PROBLEM TO SOLVE
Each line from the top of the listing through the one holding "Given: Select the" should be restated word for word, with nothing added and no pictures.
Segment Open
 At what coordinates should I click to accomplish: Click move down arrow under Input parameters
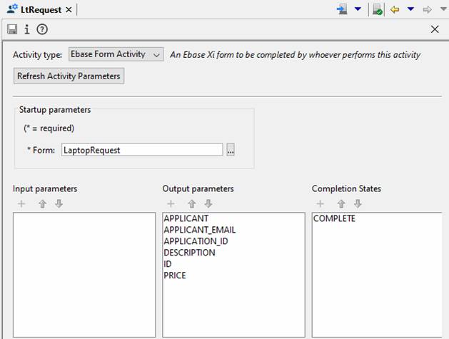[x=59, y=204]
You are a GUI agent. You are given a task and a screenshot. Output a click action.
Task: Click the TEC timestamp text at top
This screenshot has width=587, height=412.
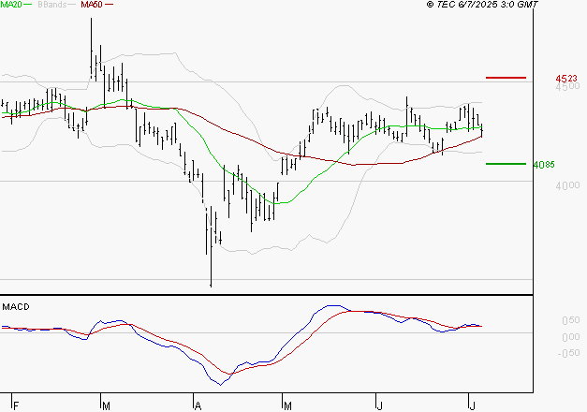(482, 5)
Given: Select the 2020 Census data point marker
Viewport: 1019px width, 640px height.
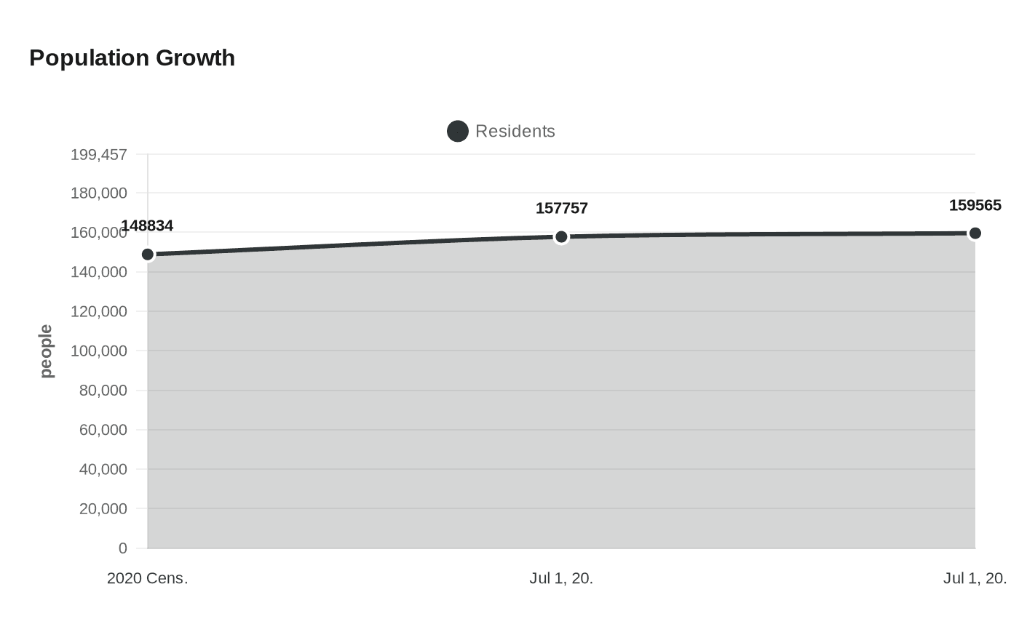Looking at the screenshot, I should click(x=148, y=255).
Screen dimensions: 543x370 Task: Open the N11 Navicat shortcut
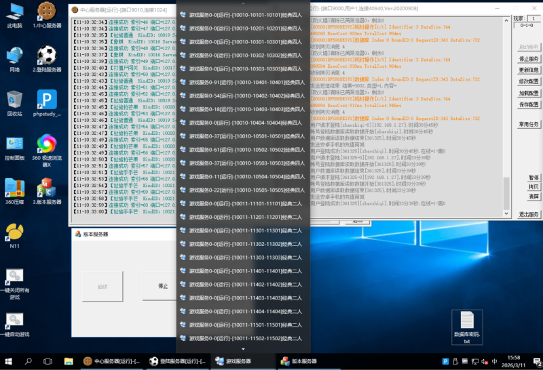point(14,232)
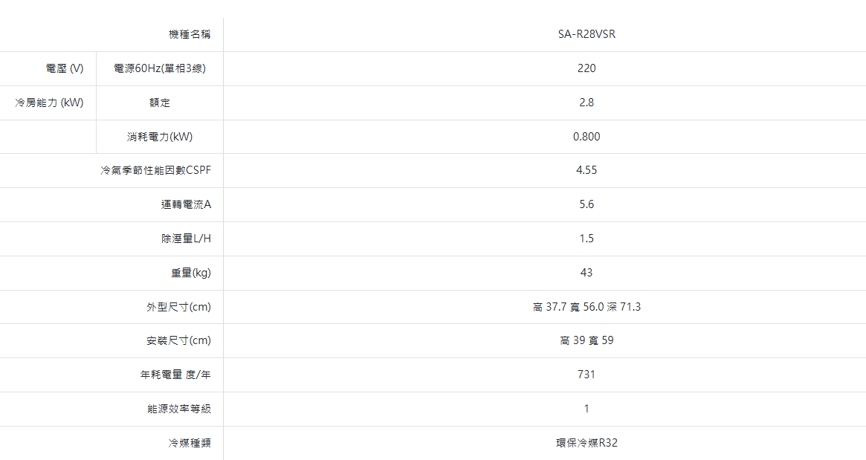Click the 冷氣季節性能因數CSPF label

[156, 170]
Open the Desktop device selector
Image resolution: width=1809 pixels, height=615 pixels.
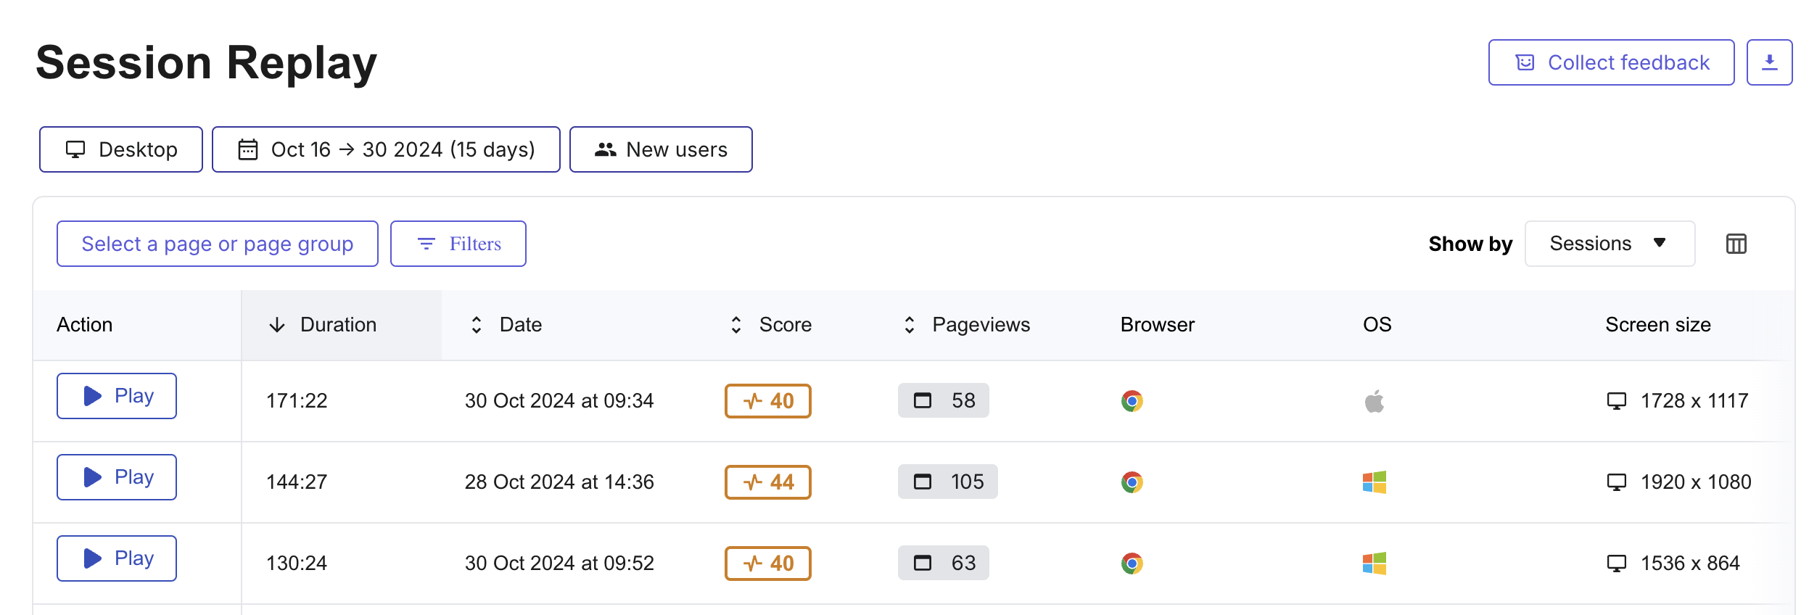click(x=121, y=149)
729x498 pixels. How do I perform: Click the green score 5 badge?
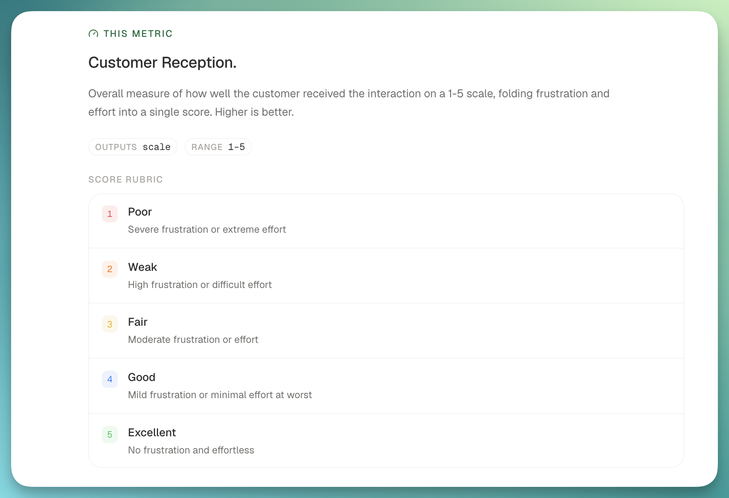point(110,435)
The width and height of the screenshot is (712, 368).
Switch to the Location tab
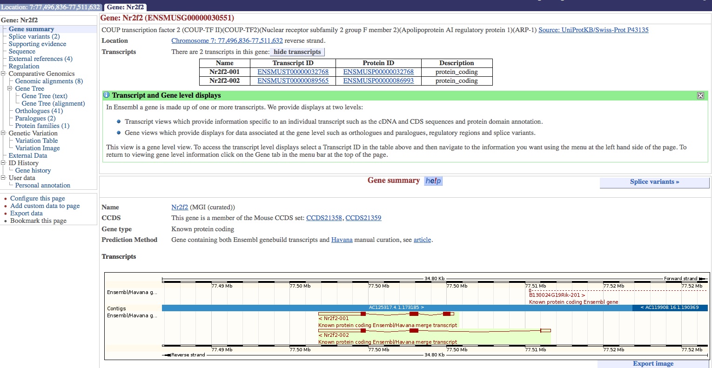point(50,7)
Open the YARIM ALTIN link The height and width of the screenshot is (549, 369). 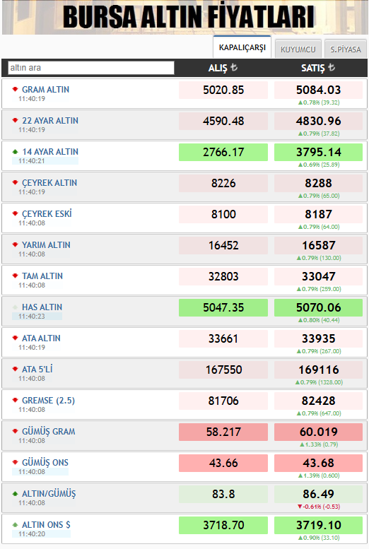46,244
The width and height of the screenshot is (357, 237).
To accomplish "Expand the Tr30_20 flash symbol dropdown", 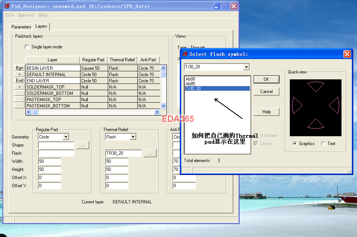I will [x=246, y=67].
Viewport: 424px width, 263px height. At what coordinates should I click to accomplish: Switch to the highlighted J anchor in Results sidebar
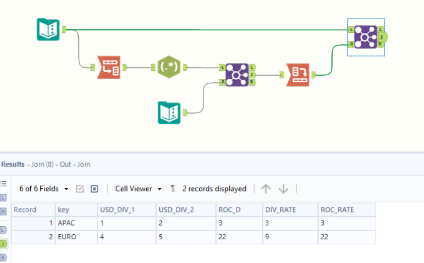3,244
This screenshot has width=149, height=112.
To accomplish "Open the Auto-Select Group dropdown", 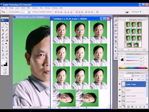I will 25,12.
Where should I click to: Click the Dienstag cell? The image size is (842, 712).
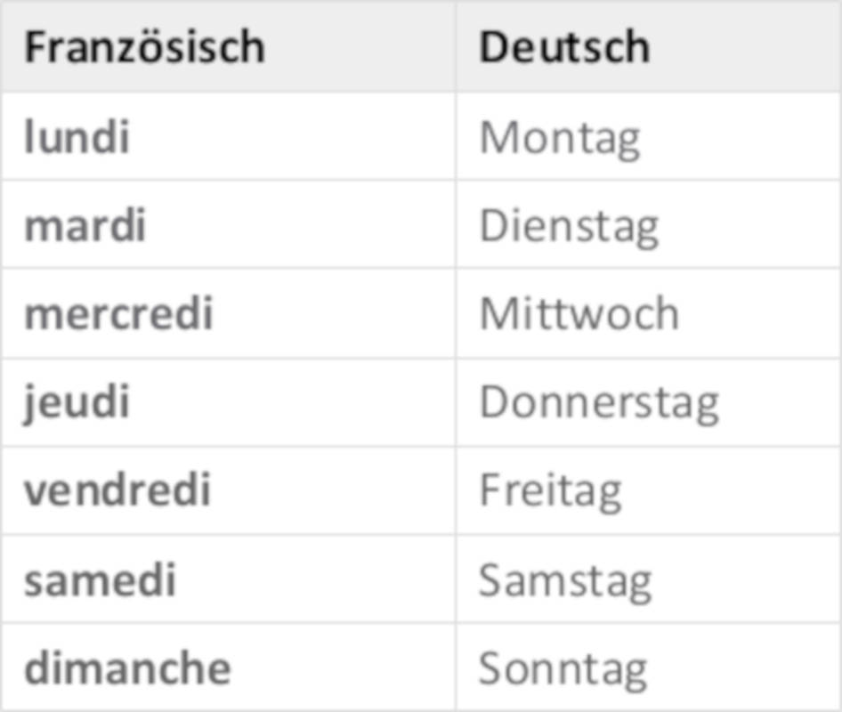point(569,225)
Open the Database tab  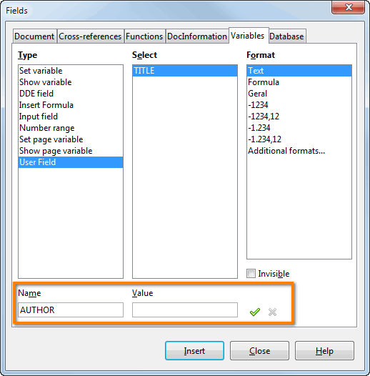pyautogui.click(x=287, y=36)
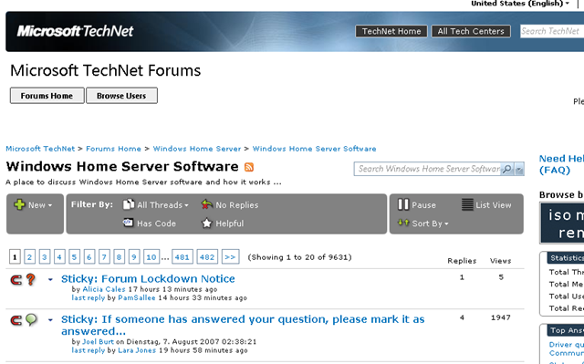Open the forum RSS feed icon
Screen dimensions: 584x364
[x=249, y=167]
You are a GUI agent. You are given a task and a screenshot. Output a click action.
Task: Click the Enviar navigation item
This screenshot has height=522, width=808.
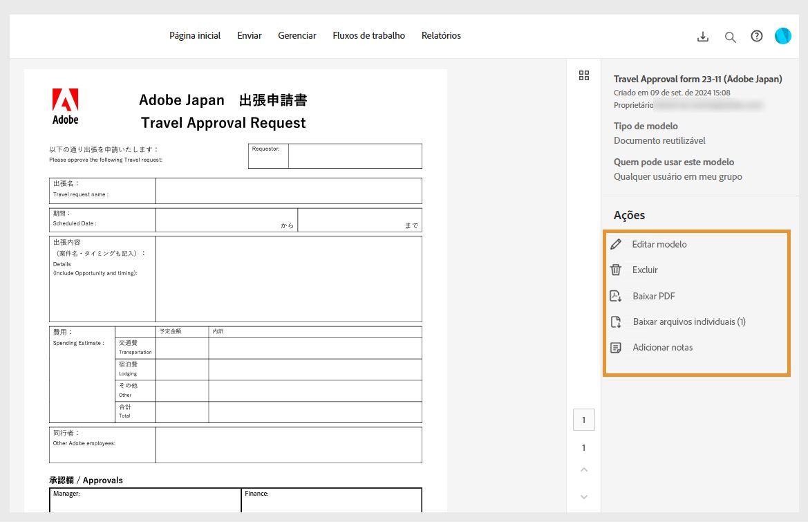249,35
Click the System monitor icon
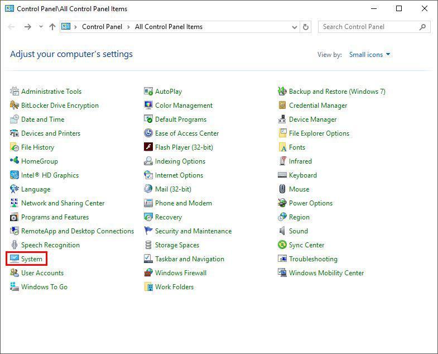The width and height of the screenshot is (438, 354). 15,259
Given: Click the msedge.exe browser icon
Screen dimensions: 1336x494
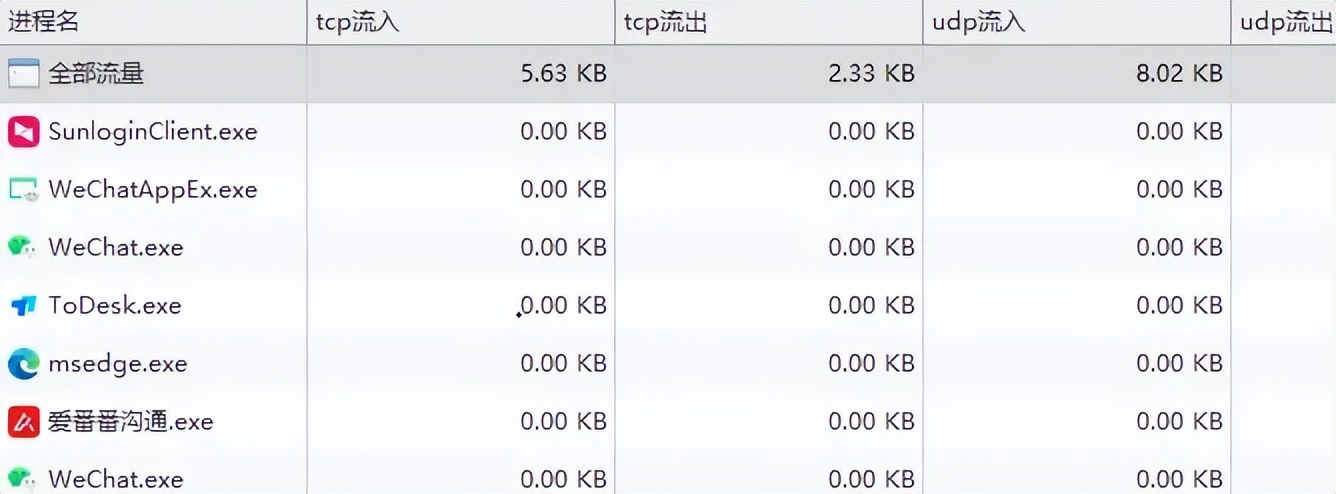Looking at the screenshot, I should pos(23,364).
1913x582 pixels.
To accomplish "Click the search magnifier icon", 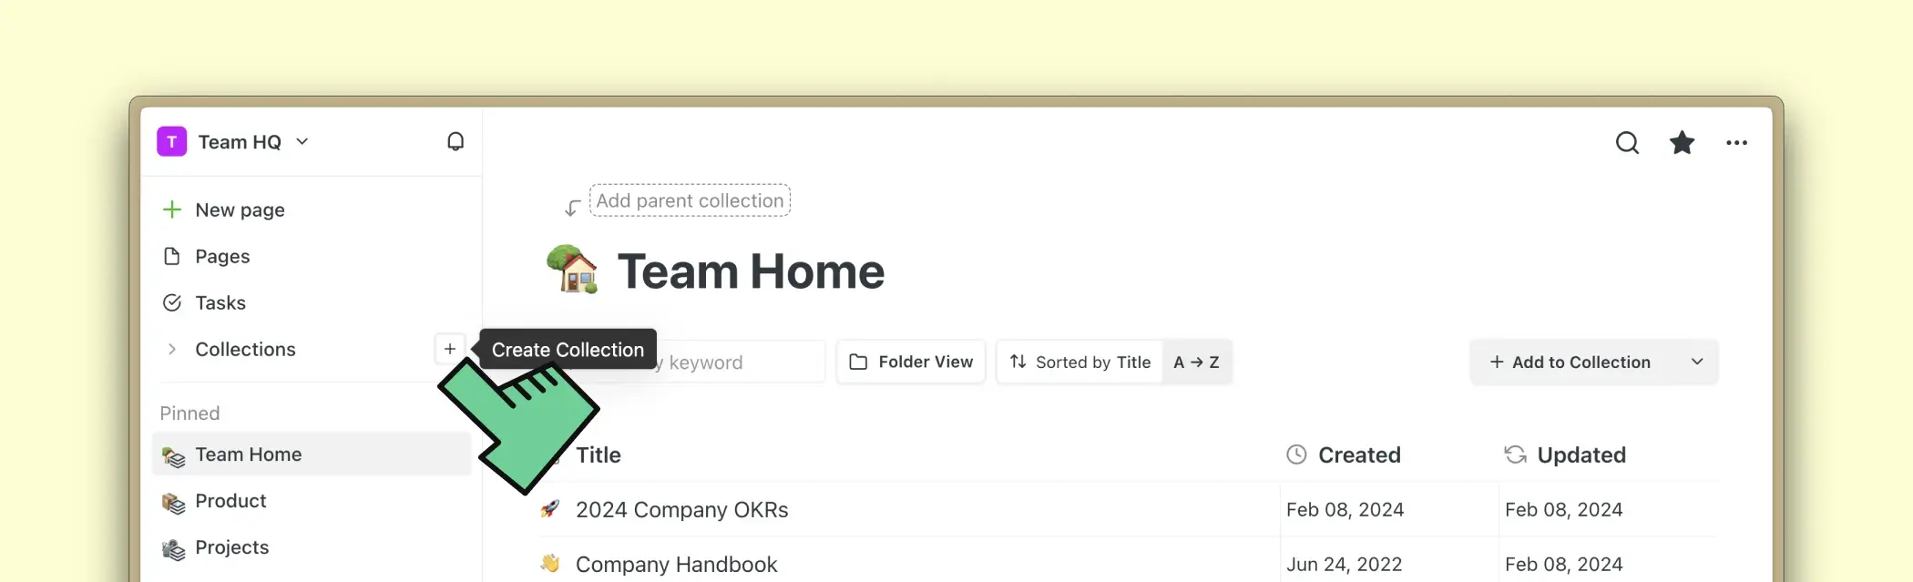I will [1627, 143].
Segment Closed
ANSWER TO THE PROBLEM
 At what coordinates should I click to accomplish: Click move down arrow under Input parameters
[x=59, y=204]
You are a GUI agent. You are given a task and a screenshot. Output a click action.
Task: Click the TEC timestamp text at top
This screenshot has width=587, height=412.
(482, 5)
Given: Select the 2020 Census data point marker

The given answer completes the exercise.